What this blog is for:

My blog is not to help survivors recover, it is to have the 10 million yearly stroke survivors light fires underneath their doctors, stroke hospitals and stroke researchers to get stroke solved. 100% recovery. The stroke medical world is completely failing at that goal, they don't even have it as a goal. Shortly after getting out of the hospital and getting NO information on the process or protocols of stroke rehabilitation and recovery I started searching on the internet and found that no other survivor received useful information. This is an attempt to cover all stroke rehabilitation information that should be readily available to survivors so they can talk with informed knowledge to their medical staff. It lays out what needs to be done to get stroke survivors closer to 100% recovery. It's quite disgusting that this information is not available from every stroke association and doctors group.

Thursday, January 9, 2025

The Bimanual Observation of The Hands (BOTH): Development, reliability, and validity for stroke rehabilitation

 'Assessments' are useless unless they are used to point to EXACT 100% RECOVERY PROTOCOLS! Since this didn't do that, I'd have EVERYONE FIRED!
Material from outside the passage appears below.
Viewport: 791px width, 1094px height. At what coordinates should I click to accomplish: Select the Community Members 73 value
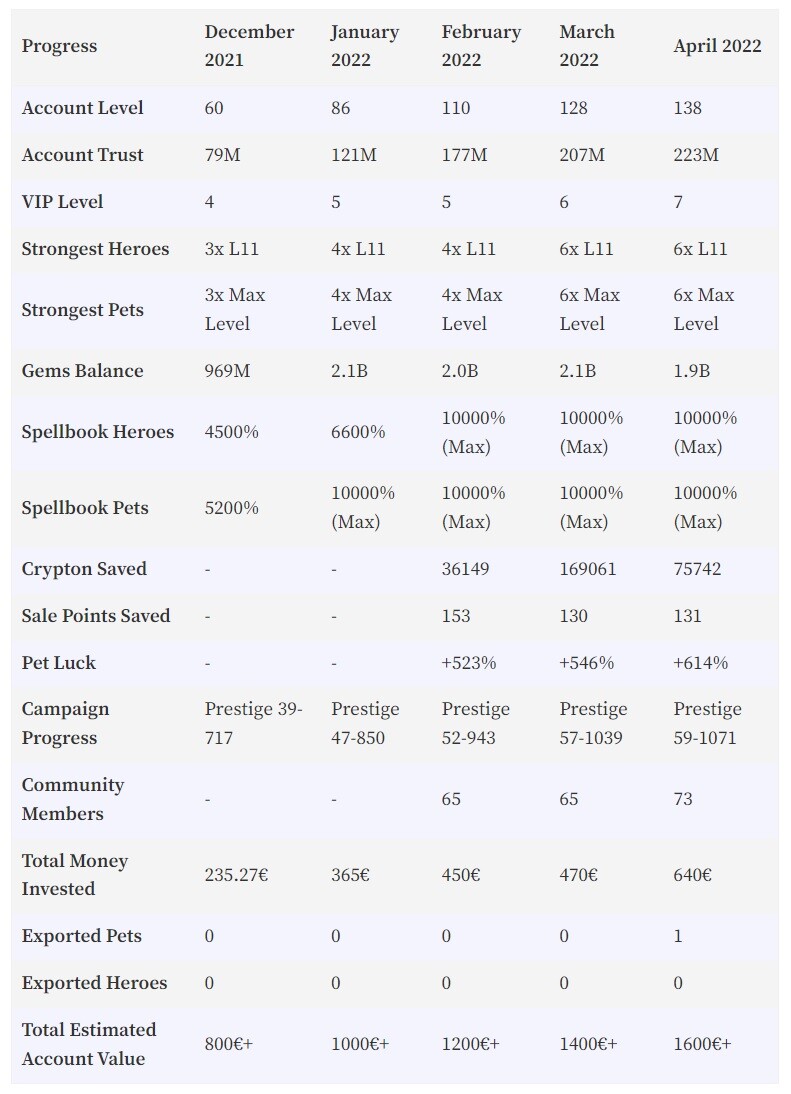(683, 799)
The Bimanual Observation of The Hands (BOTH): Development, reliability, and validity for stroke rehabilitation

Abstract

Importance

To efficiently perform bimanual daily tasks, bimanual coordination is needed(Hell, I've not done anything bimaual in the past 18 years and I'm functioning quite well! All because my stroke medical 'professionals' completely failed at curing my spasticity, thus never getting to 100% recovery!). Bimanual coordination is the interaction between an individual’s hands, which may be impaired post-stroke, however clinical and functional assessments are lacking and research is limited.

Objectives

To develop a valid and reliable observation tool to assess bimanual coordination of individuals post-stroke.

Design

A cross-sectional study.

Setting

Rehabilitation settings.

Participants

Occupational therapists (OTs) with stroke rehabilitation experience and individuals post stroke.

Outcomes and measures

The development and content validity of BOTH included a literature review, review of existing tools and followed a 10-step process. The conceptual and operational definitions of bimanual coordination were defined as well as scoring criteria. Then multiple rounds of feedback from expert OTs were performed. OTs reviewed BOTH using the ‘Template for assessing content validity through expert judgement’ questionnaire. Then, BOTH was administered to 51 participants post-stroke. Cronbach’s alpha was used to verify internal reliability of BOTH and construct validity of BOTH was assessed by correlating it to the bimanual subtests of The Purdue Pegboard Test.

Results

Expert validity was established in two-rounds with 11 OTs. Cronbach’s alpha was α = 0.923 for the asymmetrical items, 0.897 for the symmetrical items and 0.949 for all eight items. The item-total correlations of BOTH were also strong and significant. The total score of BOTH was strongly significantly correlated with The Purdue–Both hands placement (r = .787, p < .001) and Assembly (r = .730, p < .001) subtests.

Conclusions and relevance

BOTH is a new observation tool to assess bimanual coordination post-stroke. Expert validity of BOTH was established, excellent internal reliability and construct validity were demonstrated. Further research is needed, so in the future, BOTH can be used for clinical and research purposes to address bimanual coordination post-stroke.